Clay. The Potter. Shattering Clay Hearts. Making Something New.
But is it really about the clay? I’m still not sure. I started working with clay in the only way that made sense. The business side of that has been slow getting going but I am not sure that is what is is about. Perhaps it was about me rediscovering passion and creativity. Maybe it was what I needed to open a new side of me. Maybe it was about opening my eyes to the something new He is making. I don’t know if I am making these clay handprints to make a living, to meet a specific person, or to revive something in me.
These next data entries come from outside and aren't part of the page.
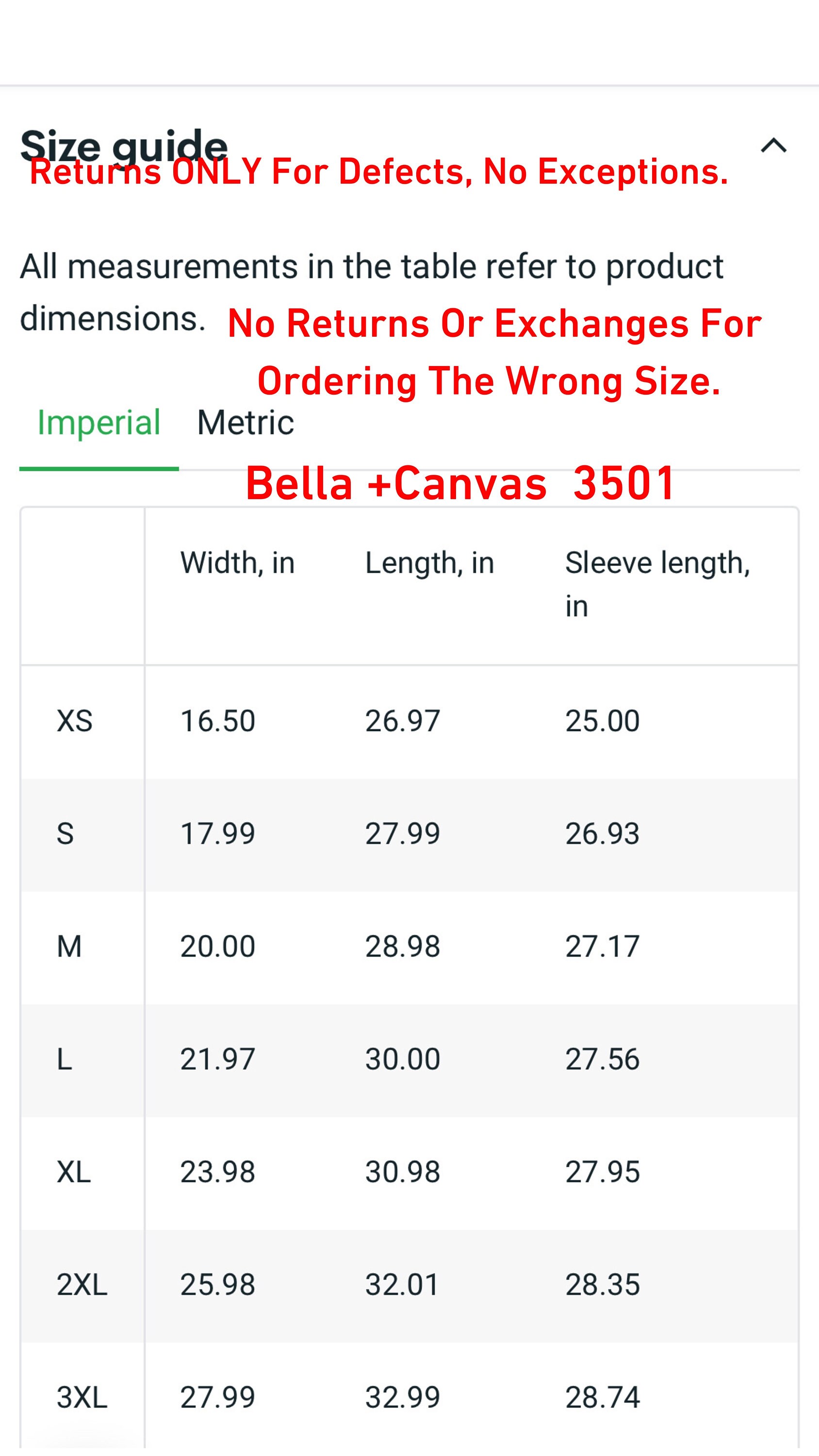The height and width of the screenshot is (1456, 819).
Task: Click the Size guide heading
Action: (x=124, y=147)
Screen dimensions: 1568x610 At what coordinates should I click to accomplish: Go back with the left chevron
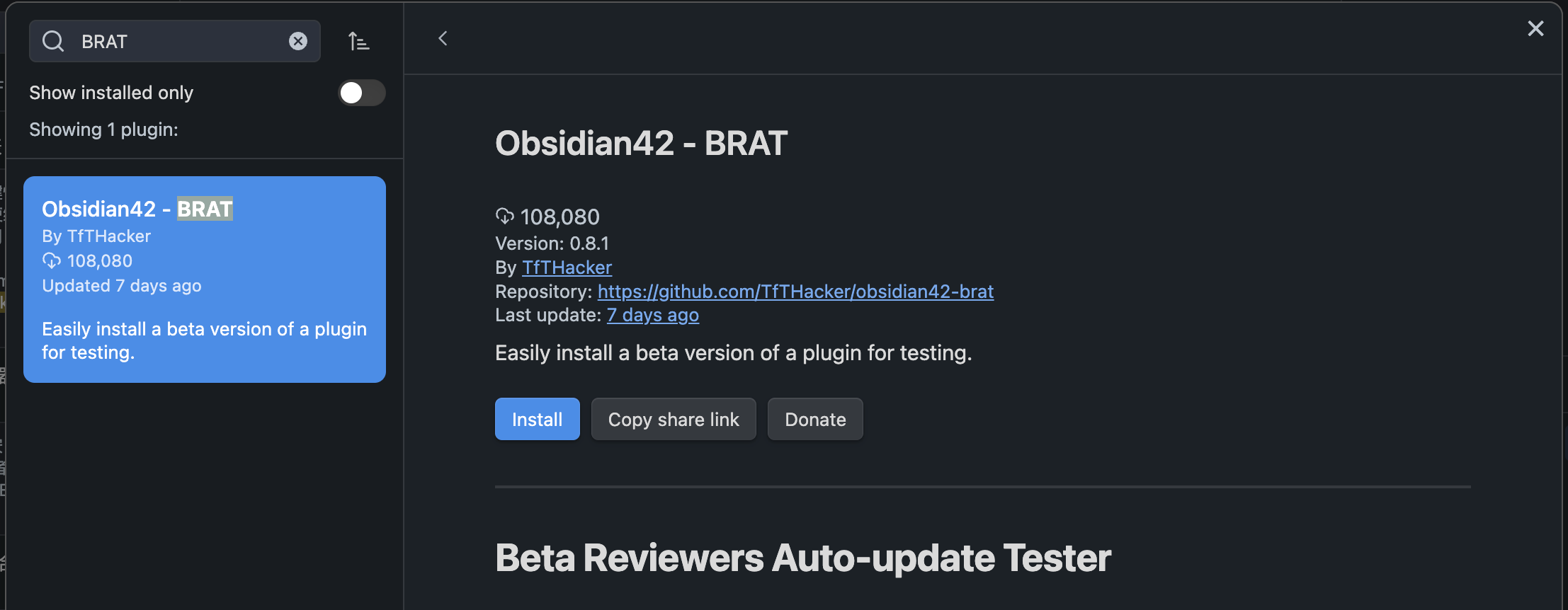[x=443, y=38]
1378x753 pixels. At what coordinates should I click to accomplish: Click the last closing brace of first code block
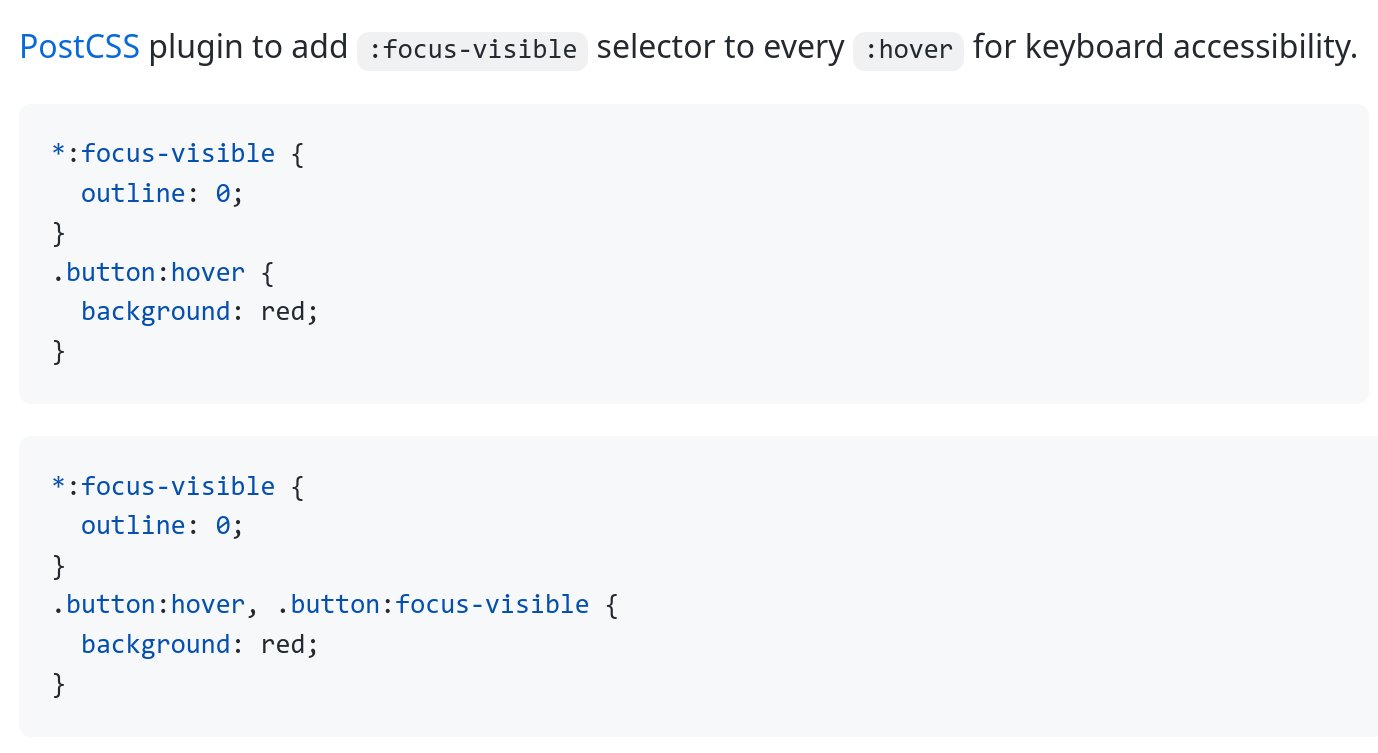[x=58, y=351]
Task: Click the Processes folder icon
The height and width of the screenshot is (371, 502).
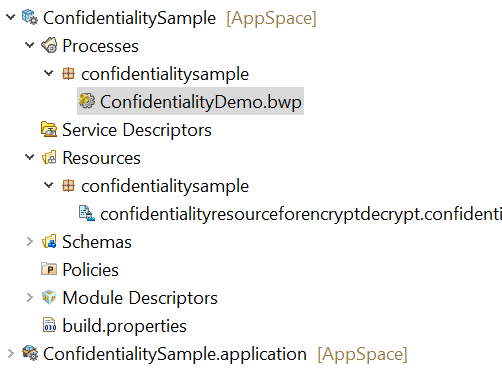Action: coord(49,45)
I don’t know if I am missing the point altogether but I gave up trying to figure things out for Lent so atleast for 40 days it doesn’t matter.
I say it all the time and I know my friends are tired of hearing it but HE IS TALKING TO YOU. Goodness knows if He is talking to me and can make Himself heard in all the commotion that happens constantly in my head He will make Himself heard to you if you are listening. God is not selective in who He speaks to, we are selective in whether or not we listen. It is not always audible, it is not always easy to train your mind and soul to listen. But when you do it is worth it. There is a peace and a sweetness that comes when you feel God’s heart speaking to yours.
I’m not sure if Joshua is real. I know that sounds crazy but I am genuinely a bit scared to ever go back to that Strabucks and see if he is (or has ever been) there. It was too God directed, too obviously constructed for me to experience. God will use whatever means necessary to get our attention. On that day he used a huge discomfort to disarm me and make me listen, goodness am I thankful He did.
Has a stranger ever spoken truth into your life? Has God used your discomfort to get your attention?